Noi siamo convinti che il cambiamento può e deve iniziare da noi, da realtà come la nostra, realtà che Lei ha chiamato in causa nel messaggio di fine anno quando ha ricordato che il nostro è un Paese ricco di solidarietà, con una rete di terzo settore preziosa e assai diffusa, rete alla quale noi ci sentiamo di appartenere.

In questa giornata di festa nella quale la Repubblica  ringrazia i neo Maestri del Lavoro per una vita improntata alla professionalità, al rigore morale, per la capacità di essere d’esempio e di insegnamento alle giovani generazioni, noi, Signor Presidente,  come ANLA mettiamo a disposizione la nostra esperienza, la nostra conoscenza, le nostre energie per educare i giovani al volontariato e  accompagnarli nel mondo del lavoro, e per aiutare le nostre imprese a essere protagoniste  nel contesto sociale nel quale si trovano ad operare. Le imprese socialmente responsabili sono protagoniste di una economia più civile e per questo più capaci di stare sul mercato. Sono imprese particolarmente attente a valorizzare i propri dipendenti, sono imprese attente al proprio territorio.  Formazione e aggiornamento, welfare aziendale, conciliazione vita lavoro, volontariato di impresa, esperienze di invecchiamento attivo, aiuto e sostegno a progetti di particolare valore sociale, sono i tratti più peculiari.

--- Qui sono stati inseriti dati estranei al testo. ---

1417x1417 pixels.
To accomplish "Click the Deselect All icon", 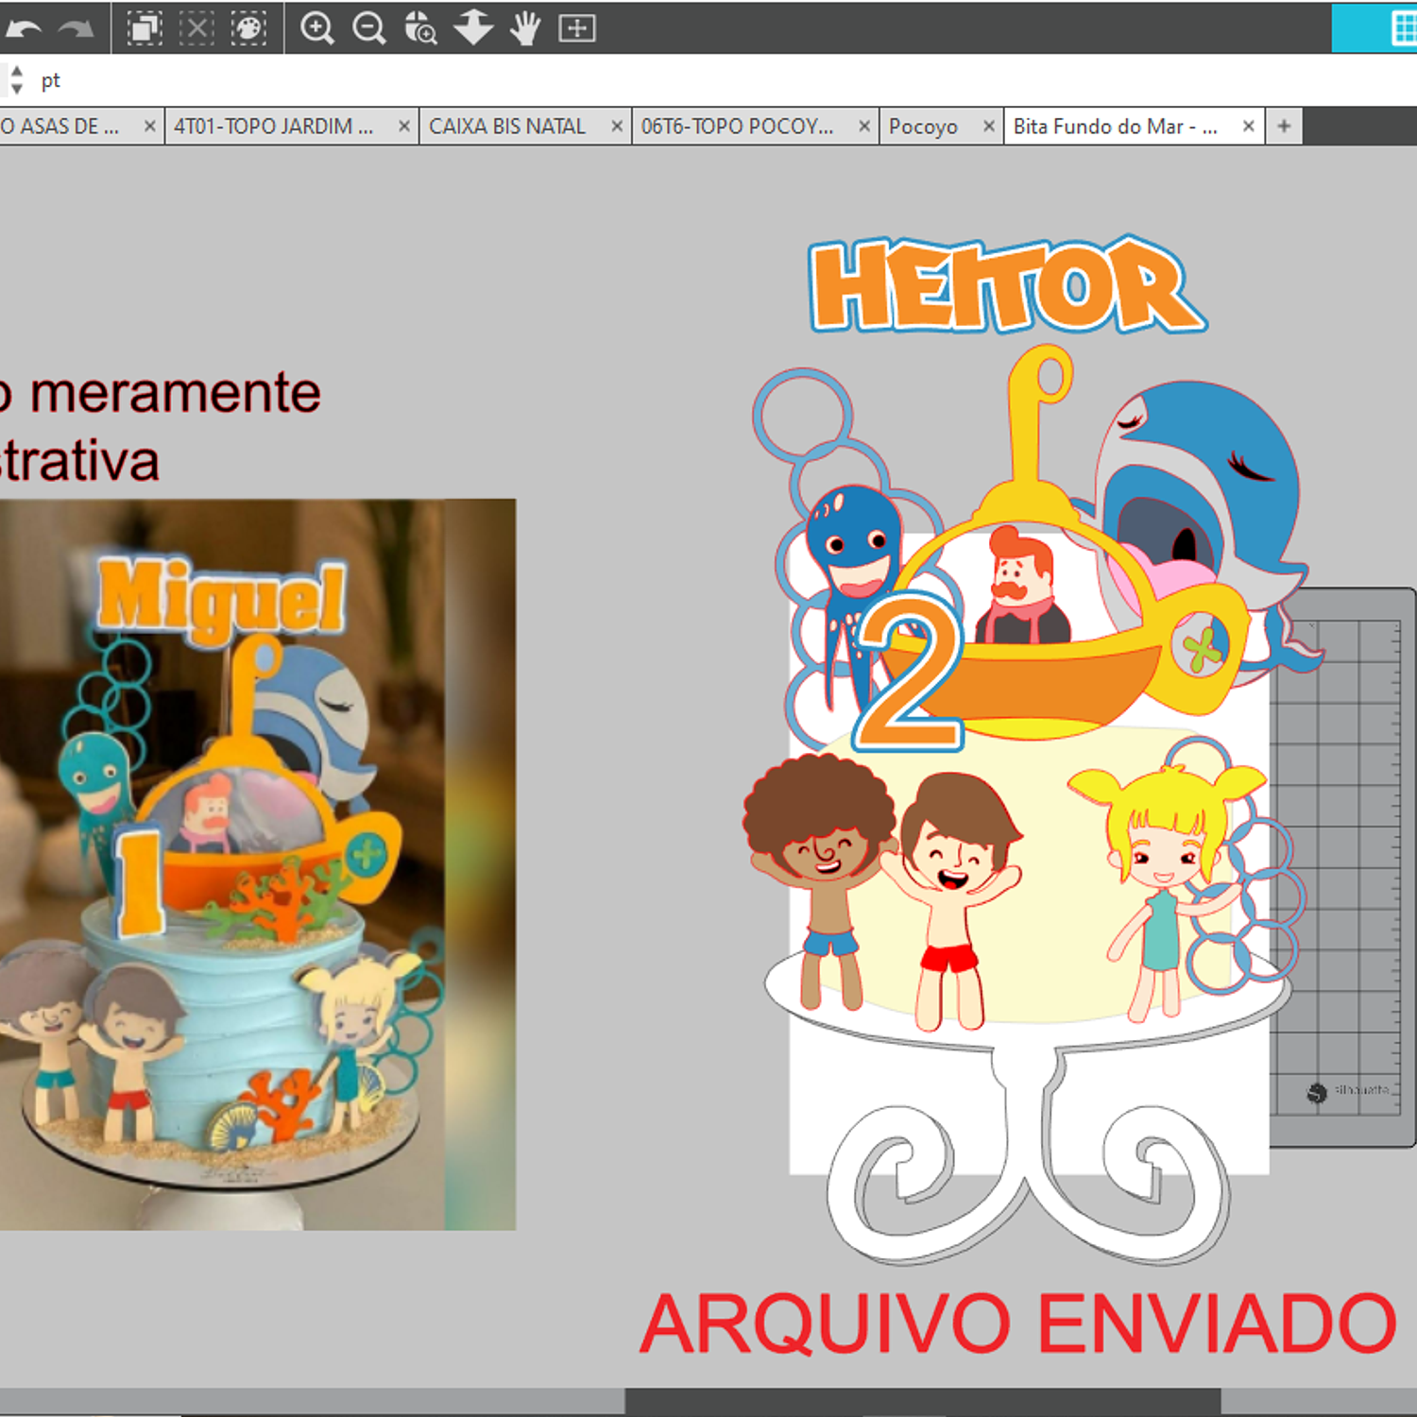I will click(196, 28).
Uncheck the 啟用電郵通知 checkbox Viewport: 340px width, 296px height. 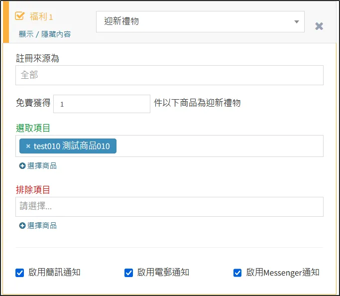point(128,273)
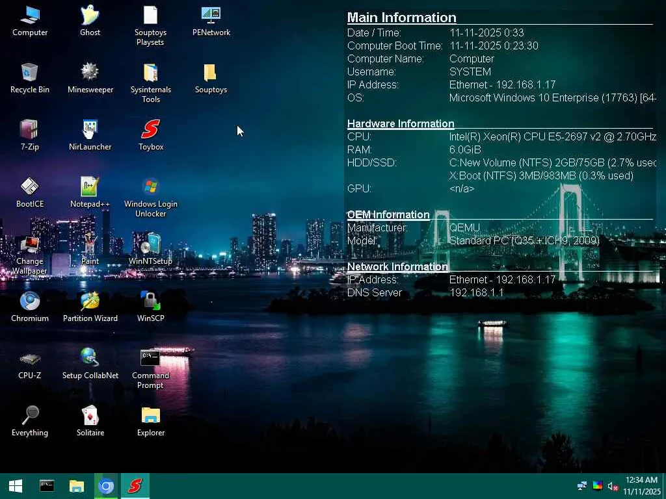
Task: Open the Sysinternals Tools folder
Action: (x=150, y=73)
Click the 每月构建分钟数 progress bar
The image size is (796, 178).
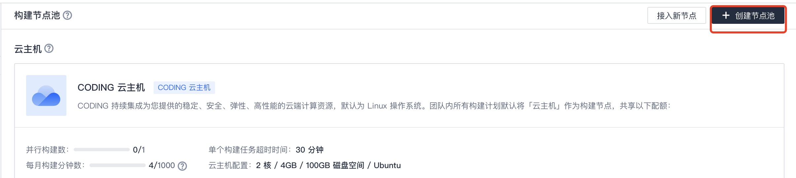pyautogui.click(x=117, y=165)
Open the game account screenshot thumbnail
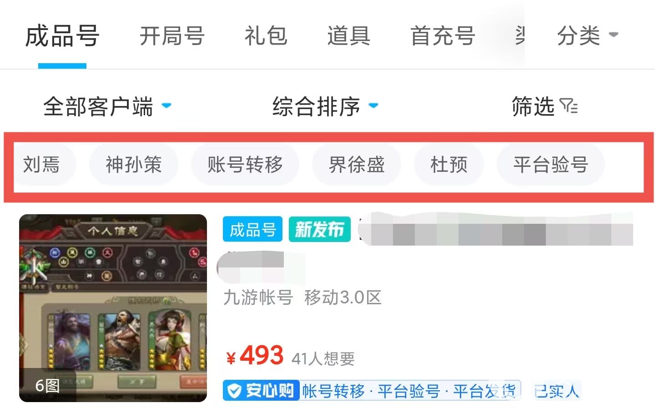This screenshot has width=655, height=418. 113,308
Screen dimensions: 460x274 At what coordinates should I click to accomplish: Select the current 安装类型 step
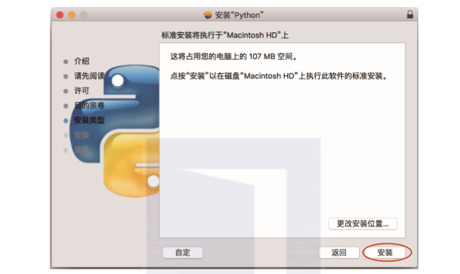89,120
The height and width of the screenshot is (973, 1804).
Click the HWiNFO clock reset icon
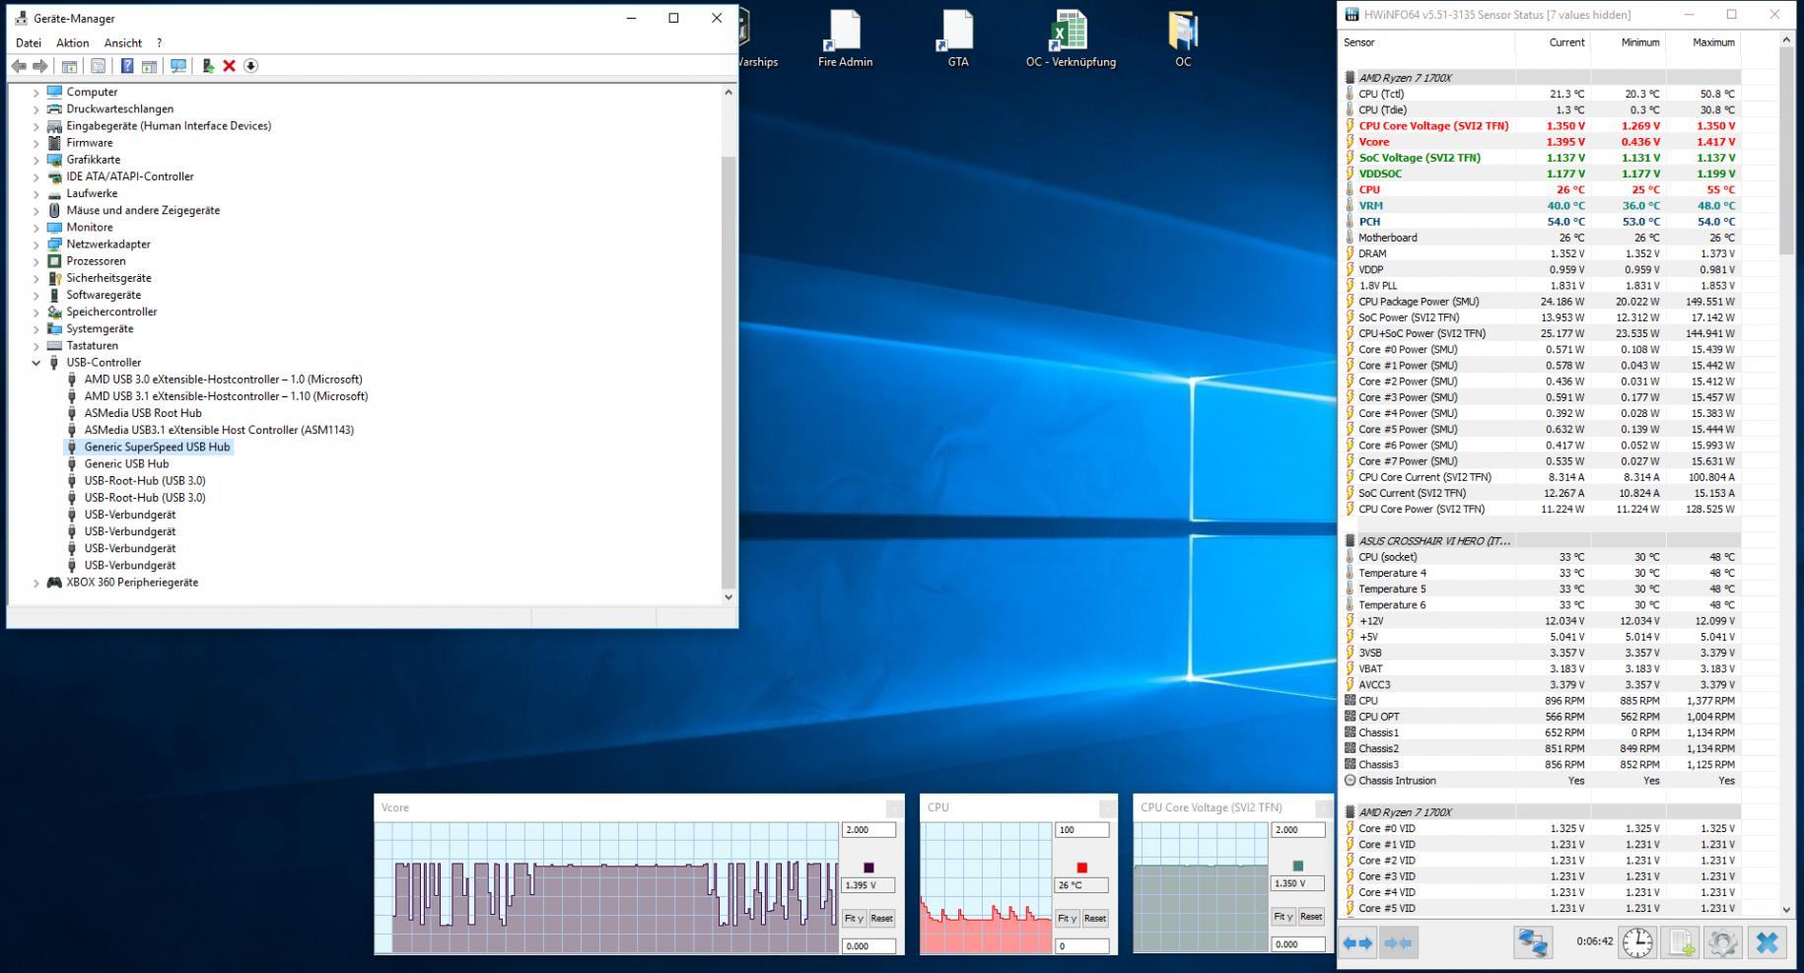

Siamo anche e soprattutto volontari, il valore della gratuità e del dono sono valori per noi assai preziosi, siamo vicini alle persone con fragilità, siamo impegnati nella animazione culturale dei nostri territori, siamo vicino alle scuole per offrire ai ragazzi e alle ragazze i nostri saperi, le competenze maturate in tanti anni di lavoro.

Ecco perché Presidente proponiamo volontariato e imprese socialmente responsabili: insieme possono cambiare in meglio il volto di questo nostro amato Paese, e lo diciamo con gioia in un anno particolare, il 2019, che vede il nostro settantesimo anniversario dalla fondazione.

Celebreremo fra pochi giorni questa ricorrenza in un convegno al Senato, ci interrogheremo sulle sfide che ci attendono, proveremo a scrutare il tempo per servire al meglio il bene comune nelle nostre comunità. Comunità ricche di tradizioni, aperte e solidali.

Grazie”.

 

ANLA ricorderà il 16 maggio p.v. il 70esimo anniversario della fondazione con un convegno al Senato. Vi parteciperanno come relatori Ivo Lizzola, docente all’Università di Bergamo, Enrico Giovannini, economista, portavoce AsVis e già ministro del Lavoro e delle Politiche sociali, Giampiero Massolo, ambasciatore e presidente Fincantieri. L’intervento conclusivo sarà del presidente nazionale Edoardo Patriarca.